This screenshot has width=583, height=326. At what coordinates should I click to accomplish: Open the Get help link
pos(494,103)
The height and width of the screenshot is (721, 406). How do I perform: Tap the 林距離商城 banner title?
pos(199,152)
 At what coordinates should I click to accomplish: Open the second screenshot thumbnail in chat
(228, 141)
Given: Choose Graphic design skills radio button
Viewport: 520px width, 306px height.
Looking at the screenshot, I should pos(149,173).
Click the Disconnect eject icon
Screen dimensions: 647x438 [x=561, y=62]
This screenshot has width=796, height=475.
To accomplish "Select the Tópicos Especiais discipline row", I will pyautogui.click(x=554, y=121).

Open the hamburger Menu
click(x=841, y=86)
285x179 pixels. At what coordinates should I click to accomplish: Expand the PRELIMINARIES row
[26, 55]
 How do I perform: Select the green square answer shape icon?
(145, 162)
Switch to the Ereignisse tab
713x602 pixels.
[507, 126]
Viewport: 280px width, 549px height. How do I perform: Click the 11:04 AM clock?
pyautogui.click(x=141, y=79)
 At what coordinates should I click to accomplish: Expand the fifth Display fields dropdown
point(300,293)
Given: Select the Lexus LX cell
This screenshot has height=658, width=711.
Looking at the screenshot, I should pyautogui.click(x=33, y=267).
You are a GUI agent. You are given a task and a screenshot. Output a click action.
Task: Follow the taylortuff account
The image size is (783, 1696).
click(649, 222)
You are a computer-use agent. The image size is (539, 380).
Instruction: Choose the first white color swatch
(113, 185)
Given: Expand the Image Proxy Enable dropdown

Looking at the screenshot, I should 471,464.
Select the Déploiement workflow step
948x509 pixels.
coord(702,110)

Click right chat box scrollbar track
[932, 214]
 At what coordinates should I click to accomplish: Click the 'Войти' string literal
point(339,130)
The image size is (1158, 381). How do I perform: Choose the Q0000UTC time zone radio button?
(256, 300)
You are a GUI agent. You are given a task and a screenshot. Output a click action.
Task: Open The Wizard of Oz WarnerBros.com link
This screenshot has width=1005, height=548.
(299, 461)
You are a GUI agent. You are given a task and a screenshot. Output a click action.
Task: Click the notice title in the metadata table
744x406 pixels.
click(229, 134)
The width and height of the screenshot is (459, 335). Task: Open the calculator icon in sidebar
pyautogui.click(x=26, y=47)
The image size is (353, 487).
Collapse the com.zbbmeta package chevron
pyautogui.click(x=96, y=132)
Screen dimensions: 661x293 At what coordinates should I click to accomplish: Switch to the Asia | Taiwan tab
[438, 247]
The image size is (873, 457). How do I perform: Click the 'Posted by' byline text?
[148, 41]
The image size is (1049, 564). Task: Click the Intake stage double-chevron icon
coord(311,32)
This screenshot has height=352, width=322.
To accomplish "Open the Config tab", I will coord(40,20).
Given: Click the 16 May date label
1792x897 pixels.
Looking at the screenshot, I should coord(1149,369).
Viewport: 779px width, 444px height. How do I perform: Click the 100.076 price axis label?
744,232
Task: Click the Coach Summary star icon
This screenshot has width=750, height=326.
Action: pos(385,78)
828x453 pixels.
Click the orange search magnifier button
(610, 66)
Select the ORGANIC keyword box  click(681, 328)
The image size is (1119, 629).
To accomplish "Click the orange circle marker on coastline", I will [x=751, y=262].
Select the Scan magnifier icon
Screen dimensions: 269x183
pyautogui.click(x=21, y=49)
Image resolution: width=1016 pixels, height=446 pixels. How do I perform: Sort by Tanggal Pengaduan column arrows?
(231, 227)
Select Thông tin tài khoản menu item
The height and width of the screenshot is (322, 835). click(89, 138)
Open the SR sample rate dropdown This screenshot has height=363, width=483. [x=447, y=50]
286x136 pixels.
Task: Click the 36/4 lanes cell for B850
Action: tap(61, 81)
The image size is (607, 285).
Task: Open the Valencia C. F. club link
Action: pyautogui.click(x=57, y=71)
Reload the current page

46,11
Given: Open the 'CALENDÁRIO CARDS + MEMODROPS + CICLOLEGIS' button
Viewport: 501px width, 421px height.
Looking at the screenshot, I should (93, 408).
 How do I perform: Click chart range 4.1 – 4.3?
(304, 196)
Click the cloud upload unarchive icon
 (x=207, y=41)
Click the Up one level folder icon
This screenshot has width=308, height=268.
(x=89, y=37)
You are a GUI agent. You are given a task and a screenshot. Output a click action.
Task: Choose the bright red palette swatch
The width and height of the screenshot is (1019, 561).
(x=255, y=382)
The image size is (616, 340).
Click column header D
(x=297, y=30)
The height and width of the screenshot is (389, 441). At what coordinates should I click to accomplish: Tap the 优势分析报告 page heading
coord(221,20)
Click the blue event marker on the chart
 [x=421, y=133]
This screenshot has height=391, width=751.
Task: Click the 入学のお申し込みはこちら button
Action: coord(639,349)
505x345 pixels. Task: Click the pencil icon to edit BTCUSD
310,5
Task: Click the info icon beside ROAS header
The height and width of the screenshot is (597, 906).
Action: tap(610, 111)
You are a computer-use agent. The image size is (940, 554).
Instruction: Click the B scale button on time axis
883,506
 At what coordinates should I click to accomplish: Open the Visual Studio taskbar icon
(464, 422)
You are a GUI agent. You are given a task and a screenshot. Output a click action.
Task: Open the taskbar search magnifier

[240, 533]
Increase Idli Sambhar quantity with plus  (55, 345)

____________________

Retype all the data exactly, line for line.

This screenshot has width=583, height=326. At what coordinates should I click to accomplish: Open the Get help link
pos(494,103)
The height and width of the screenshot is (721, 406). How do I perform: Tap the 林距離商城 banner title?
pos(199,152)
 At what coordinates should I click to accomplish: Open the second screenshot thumbnail in chat
(228, 141)
Given: Choose Graphic design skills radio button
Viewport: 520px width, 306px height.
Looking at the screenshot, I should pos(149,173).
Click the Disconnect eject icon
Screen dimensions: 647x438 [x=561, y=62]
This screenshot has width=796, height=475.
To accomplish "Select the Tópicos Especiais discipline row", I will pyautogui.click(x=554, y=121).

Open the hamburger Menu
click(x=841, y=86)
285x179 pixels. At what coordinates should I click to accomplish: Expand the PRELIMINARIES row
[26, 55]
 How do I perform: Select the green square answer shape icon?
(145, 162)
Switch to the Ereignisse tab
713x602 pixels.
[507, 126]
Viewport: 280px width, 549px height. How do I perform: Click the 11:04 AM clock?
pyautogui.click(x=141, y=79)
 At what coordinates should I click to accomplish: Expand the fifth Display fields dropdown
point(300,293)
Given: Select the Lexus LX cell
This screenshot has height=658, width=711.
Looking at the screenshot, I should pyautogui.click(x=33, y=267).
You are a GUI agent. You are given a task and a screenshot. Output a click action.
Task: Follow the taylortuff account
The image size is (783, 1696).
click(649, 222)
You are a computer-use agent. The image size is (539, 380).
Instruction: Choose the first white color swatch
(113, 185)
Given: Expand the Image Proxy Enable dropdown

Looking at the screenshot, I should 471,464.
Select the Déploiement workflow step
948x509 pixels.
coord(702,110)

Click right chat box scrollbar track
[932, 214]
 At what coordinates should I click to accomplish: Click the 'Войти' string literal
point(339,130)
The image size is (1158, 381). How do I perform: Choose the Q0000UTC time zone radio button?
(256, 300)
You are a GUI agent. You are given a task and a screenshot. Output a click action.
Task: Open The Wizard of Oz WarnerBros.com link
This screenshot has width=1005, height=548.
(299, 461)
You are a GUI agent. You are given a task and a screenshot. Output a click action.
Task: Click the notice title in the metadata table
744x406 pixels.
click(229, 134)
The width and height of the screenshot is (459, 335). Task: Open the calculator icon in sidebar
pyautogui.click(x=26, y=47)
The image size is (353, 487).
Collapse the com.zbbmeta package chevron
pyautogui.click(x=96, y=132)
Screen dimensions: 661x293 At what coordinates should I click to accomplish: Switch to the Asia | Taiwan tab
[438, 247]
The image size is (873, 457). How do I perform: Click the 'Posted by' byline text?
[148, 41]
The image size is (1049, 564). Task: Click the Intake stage double-chevron icon
coord(311,32)
This screenshot has height=352, width=322.
To accomplish "Open the Config tab", I will coord(40,20).
Given: Click the 16 May date label
1792x897 pixels.
Looking at the screenshot, I should coord(1149,369).
Viewport: 779px width, 444px height. How do I perform: Click the 100.076 price axis label?
744,232
Task: Click the Coach Summary star icon
This screenshot has width=750, height=326.
Action: pos(385,78)
828x453 pixels.
Click the orange search magnifier button
(610, 66)
Select the ORGANIC keyword box  click(681, 328)
The image size is (1119, 629).
To accomplish "Click the orange circle marker on coastline", I will [x=751, y=262].
Select the Scan magnifier icon
Screen dimensions: 269x183
pyautogui.click(x=21, y=49)
Image resolution: width=1016 pixels, height=446 pixels. How do I perform: Sort by Tanggal Pengaduan column arrows?
(231, 227)
Select Thông tin tài khoản menu item
The height and width of the screenshot is (322, 835). click(89, 138)
Open the SR sample rate dropdown This screenshot has height=363, width=483. [x=447, y=50]
286x136 pixels.
Task: Click the 36/4 lanes cell for B850
Action: tap(61, 81)
The image size is (607, 285).
Task: Open the Valencia C. F. club link
Action: pyautogui.click(x=57, y=71)
Reload the current page

46,11
Given: Open the 'CALENDÁRIO CARDS + MEMODROPS + CICLOLEGIS' button
Viewport: 501px width, 421px height.
Looking at the screenshot, I should (93, 408).
 How do I perform: Click chart range 4.1 – 4.3?
(304, 196)
Click the cloud upload unarchive icon
 (x=207, y=41)
Click the Up one level folder icon
This screenshot has width=308, height=268.
(x=89, y=37)
You are a GUI agent. You are given a task and a screenshot. Output a click action.
Task: Choose the bright red palette swatch
The width and height of the screenshot is (1019, 561).
(x=255, y=382)
The image size is (616, 340).
Click column header D
(x=297, y=30)
The height and width of the screenshot is (389, 441). At what coordinates should I click to accomplish: Tap the 优势分析报告 page heading
coord(221,20)
Click the blue event marker on the chart
 [x=421, y=133]
This screenshot has height=391, width=751.
Task: Click the 入学のお申し込みはこちら button
Action: coord(639,349)
505x345 pixels. Task: Click the pencil icon to edit BTCUSD
310,5
Task: Click the info icon beside ROAS header
The height and width of the screenshot is (597, 906).
Action: tap(610, 111)
You are a computer-use agent. The image size is (940, 554).
Instruction: Click the B scale button on time axis
883,506
 At what coordinates should I click to accomplish: Open the Visual Studio taskbar icon
(464, 422)
You are a GUI agent. You are given a task and a screenshot. Output a click action.
Task: Open the taskbar search magnifier

[240, 533]
Increase Idli Sambhar quantity with plus  (55, 345)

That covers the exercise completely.